The unpublished paper by Smyth, Greenwald, and Nosek [7] indicates, based on two IAT studies including over 110,000 college graduates and students, that the male students who have the strongest automatic association between men and science are the most likely to major in these fields, while women with similarly strong associations were least likely to do so. This would be consistent with the results in the UTC course, as most of the respondents were men in technical fields. The study [7] also indicated that women who majored in scientific fields tended to have the least automatic association of men with science. Researchers found that “For women in both studies, implicit stereotyping was more strongly related to majoring in STEM [Science, Technology, Engineering, and Mathematics] than was SAT-math performance, an indicator of math ability that is often prominent in models of post-secondary STEM interest and achievement.” This could present questions that are difficult to answer: if the male students in the STEM fields are more likely than the general population to hold stereotypes about the appropriateness of male and female roles in those fields, how does this affect the female students in these majors? And if stereotypical ideas of appropriateness of females in science are an indicator for which women will go into those fields, how can the number of women in STEM areas be significantly increased, both at the university level and in the profession?

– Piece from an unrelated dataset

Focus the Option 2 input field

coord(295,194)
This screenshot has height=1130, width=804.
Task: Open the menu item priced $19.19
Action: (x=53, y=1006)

This is especially concerning, as some studies indicate that women’s beliefs of male/female abilities affect women’s performance appreciably. In a study by Spencer, Steele, and Quinn, cited in [2], male and female first year psychology students at the University of Michigan were given a test based on the math portion of the Graduate Record Exam. Although all of the students had similar math abilities and backgrounds, the results varied significantly based on what students were told before the test was taken, as seen in Figure 3. If the students were told that “there were no gender differences in test performance,” male and female performance was very similar, and differences were not statistically significant. However, if the students were told that “men tend to do better,” male performance increased slightly,and female performance decreased very significantly. Although this is only one study, it does suggest that student expectations of male and female performance can affect the level of accomplishment of female students in particular.